**Stored items**:
*** Begin section ***

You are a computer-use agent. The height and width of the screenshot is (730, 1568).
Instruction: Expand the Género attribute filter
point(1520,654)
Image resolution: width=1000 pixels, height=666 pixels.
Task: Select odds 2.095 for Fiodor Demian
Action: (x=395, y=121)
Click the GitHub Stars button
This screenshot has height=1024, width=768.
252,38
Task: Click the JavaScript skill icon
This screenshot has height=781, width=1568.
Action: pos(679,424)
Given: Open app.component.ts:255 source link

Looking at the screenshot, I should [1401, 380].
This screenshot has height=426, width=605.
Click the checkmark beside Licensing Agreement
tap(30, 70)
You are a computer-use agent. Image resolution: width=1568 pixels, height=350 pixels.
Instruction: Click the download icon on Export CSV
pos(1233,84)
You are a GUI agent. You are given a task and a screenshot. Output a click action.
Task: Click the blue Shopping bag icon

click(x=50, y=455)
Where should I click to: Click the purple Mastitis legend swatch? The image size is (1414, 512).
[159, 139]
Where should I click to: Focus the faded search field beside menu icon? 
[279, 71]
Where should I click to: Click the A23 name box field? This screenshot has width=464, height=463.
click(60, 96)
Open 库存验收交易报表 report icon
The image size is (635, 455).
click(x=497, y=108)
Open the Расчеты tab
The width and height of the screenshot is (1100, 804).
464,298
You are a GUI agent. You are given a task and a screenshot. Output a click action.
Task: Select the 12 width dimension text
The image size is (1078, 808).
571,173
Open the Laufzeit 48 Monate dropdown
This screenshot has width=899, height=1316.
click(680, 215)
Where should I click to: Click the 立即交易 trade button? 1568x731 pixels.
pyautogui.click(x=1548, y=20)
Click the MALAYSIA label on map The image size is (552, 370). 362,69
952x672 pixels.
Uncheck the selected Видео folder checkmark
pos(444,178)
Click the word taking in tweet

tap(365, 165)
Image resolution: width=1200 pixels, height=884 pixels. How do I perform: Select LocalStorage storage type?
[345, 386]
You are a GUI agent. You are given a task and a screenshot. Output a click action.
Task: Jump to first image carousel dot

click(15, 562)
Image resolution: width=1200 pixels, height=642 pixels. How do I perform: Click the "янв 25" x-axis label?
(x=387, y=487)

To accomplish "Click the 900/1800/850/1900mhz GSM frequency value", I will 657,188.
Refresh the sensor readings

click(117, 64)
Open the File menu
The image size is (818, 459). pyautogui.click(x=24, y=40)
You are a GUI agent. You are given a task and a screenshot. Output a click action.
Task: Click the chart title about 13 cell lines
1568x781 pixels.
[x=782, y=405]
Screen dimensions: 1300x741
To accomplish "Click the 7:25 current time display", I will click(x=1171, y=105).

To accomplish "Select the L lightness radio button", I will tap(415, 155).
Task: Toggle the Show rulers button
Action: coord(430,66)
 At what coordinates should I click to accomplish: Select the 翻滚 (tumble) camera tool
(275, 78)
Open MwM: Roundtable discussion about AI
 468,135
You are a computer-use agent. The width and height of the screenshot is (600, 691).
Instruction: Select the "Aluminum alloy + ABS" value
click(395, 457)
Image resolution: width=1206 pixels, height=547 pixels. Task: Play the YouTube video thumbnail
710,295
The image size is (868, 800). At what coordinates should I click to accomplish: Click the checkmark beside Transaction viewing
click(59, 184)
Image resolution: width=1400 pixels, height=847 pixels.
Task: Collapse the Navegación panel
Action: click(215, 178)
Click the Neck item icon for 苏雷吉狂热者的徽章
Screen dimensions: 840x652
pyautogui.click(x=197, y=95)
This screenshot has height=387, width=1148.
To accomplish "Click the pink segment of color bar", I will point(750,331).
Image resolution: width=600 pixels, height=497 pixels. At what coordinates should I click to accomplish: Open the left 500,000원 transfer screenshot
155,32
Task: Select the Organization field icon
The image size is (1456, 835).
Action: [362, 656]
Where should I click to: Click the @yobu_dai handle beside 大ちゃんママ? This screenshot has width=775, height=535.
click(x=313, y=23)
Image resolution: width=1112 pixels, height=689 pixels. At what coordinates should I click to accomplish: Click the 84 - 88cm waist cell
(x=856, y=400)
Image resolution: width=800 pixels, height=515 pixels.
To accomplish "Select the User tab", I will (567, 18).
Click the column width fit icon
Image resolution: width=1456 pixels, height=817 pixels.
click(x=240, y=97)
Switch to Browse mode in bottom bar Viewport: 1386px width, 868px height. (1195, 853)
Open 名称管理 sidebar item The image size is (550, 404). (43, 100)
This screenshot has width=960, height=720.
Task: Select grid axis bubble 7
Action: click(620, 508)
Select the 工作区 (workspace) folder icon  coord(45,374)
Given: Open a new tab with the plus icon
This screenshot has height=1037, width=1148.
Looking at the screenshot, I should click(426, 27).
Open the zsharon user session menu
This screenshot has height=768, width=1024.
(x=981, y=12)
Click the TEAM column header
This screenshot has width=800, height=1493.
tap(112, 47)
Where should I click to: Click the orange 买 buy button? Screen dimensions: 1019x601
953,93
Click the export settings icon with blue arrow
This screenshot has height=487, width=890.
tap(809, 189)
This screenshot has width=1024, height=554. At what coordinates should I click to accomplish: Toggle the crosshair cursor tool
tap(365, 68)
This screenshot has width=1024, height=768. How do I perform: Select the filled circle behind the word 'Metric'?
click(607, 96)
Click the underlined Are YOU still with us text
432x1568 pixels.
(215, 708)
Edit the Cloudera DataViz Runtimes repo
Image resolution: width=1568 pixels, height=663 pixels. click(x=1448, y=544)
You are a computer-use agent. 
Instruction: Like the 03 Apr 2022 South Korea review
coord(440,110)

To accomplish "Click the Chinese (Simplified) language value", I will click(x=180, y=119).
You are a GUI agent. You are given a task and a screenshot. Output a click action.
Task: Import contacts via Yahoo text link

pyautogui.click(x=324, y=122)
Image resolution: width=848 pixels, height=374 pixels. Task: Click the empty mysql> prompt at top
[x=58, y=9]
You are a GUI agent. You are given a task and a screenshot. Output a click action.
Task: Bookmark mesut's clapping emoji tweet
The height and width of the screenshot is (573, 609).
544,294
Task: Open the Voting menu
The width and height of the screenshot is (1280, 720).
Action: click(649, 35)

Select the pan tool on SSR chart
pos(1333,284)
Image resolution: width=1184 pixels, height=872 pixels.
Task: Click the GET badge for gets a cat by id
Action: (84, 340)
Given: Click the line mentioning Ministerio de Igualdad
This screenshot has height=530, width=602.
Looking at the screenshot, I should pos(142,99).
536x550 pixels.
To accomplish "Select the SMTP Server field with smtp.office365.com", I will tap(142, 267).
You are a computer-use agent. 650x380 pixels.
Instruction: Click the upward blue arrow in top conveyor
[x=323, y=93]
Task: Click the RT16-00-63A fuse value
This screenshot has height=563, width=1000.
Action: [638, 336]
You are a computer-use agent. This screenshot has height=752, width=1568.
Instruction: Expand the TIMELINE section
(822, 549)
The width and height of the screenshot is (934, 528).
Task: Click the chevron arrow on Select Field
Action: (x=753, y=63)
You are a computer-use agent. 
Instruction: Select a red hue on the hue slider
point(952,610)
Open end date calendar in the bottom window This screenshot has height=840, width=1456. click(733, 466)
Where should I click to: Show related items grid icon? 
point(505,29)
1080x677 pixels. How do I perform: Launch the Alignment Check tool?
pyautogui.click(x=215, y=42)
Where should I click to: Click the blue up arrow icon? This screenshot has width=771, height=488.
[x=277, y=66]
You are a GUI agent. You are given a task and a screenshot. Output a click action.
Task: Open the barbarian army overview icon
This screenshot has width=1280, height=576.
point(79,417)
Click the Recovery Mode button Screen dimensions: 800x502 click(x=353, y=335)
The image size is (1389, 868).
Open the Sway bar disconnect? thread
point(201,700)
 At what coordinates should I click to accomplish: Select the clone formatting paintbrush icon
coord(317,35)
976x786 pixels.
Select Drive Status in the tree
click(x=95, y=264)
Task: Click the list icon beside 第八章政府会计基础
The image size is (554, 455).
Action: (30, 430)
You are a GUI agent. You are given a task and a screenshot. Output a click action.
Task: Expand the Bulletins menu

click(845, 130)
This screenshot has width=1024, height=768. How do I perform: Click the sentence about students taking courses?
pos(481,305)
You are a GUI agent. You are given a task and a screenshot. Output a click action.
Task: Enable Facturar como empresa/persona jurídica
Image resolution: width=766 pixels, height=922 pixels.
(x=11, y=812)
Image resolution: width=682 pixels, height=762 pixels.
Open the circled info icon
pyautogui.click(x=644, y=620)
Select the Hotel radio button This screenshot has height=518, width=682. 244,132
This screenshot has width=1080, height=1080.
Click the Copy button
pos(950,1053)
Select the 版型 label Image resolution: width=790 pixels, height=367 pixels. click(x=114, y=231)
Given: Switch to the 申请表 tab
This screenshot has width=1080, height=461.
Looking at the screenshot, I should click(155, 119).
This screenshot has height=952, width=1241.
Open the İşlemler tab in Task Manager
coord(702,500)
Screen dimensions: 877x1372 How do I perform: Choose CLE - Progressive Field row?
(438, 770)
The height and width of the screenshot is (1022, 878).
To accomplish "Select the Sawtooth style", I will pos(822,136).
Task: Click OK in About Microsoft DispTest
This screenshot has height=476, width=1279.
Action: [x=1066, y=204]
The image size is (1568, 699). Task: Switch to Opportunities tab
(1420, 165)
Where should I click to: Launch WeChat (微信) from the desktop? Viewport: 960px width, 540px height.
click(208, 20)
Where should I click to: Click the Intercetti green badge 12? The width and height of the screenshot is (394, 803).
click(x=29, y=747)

*** End section ***

Set down, exactly as they appear above, all lines from the one that has "Open MwM: Roundtable discussion about AI" down to the one that has "Switch to Browse", including those two and no others.

Open MwM: Roundtable discussion about AI
 468,135
You are a computer-use agent. The width and height of the screenshot is (600, 691).
Instruction: Select the "Aluminum alloy + ABS" value
click(395, 457)
Image resolution: width=1206 pixels, height=547 pixels. Task: Play the YouTube video thumbnail
710,295
The image size is (868, 800). At what coordinates should I click to accomplish: Click the checkmark beside Transaction viewing
click(59, 184)
Image resolution: width=1400 pixels, height=847 pixels.
Task: Collapse the Navegación panel
Action: click(215, 178)
Click the Neck item icon for 苏雷吉狂热者的徽章
Screen dimensions: 840x652
pyautogui.click(x=197, y=95)
This screenshot has height=387, width=1148.
To accomplish "Click the pink segment of color bar", I will point(750,331).
Image resolution: width=600 pixels, height=497 pixels. At what coordinates should I click to accomplish: Open the left 500,000원 transfer screenshot
155,32
Task: Select the Organization field icon
The image size is (1456, 835).
Action: [362, 656]
Where should I click to: Click the @yobu_dai handle beside 大ちゃんママ? This screenshot has width=775, height=535.
click(x=313, y=23)
Image resolution: width=1112 pixels, height=689 pixels. At what coordinates should I click to accomplish: Click the 84 - 88cm waist cell
(x=856, y=400)
Image resolution: width=800 pixels, height=515 pixels.
To accomplish "Select the User tab", I will (567, 18).
Click the column width fit icon
Image resolution: width=1456 pixels, height=817 pixels.
click(x=240, y=97)
Switch to Browse mode in bottom bar Viewport: 1386px width, 868px height. (1195, 853)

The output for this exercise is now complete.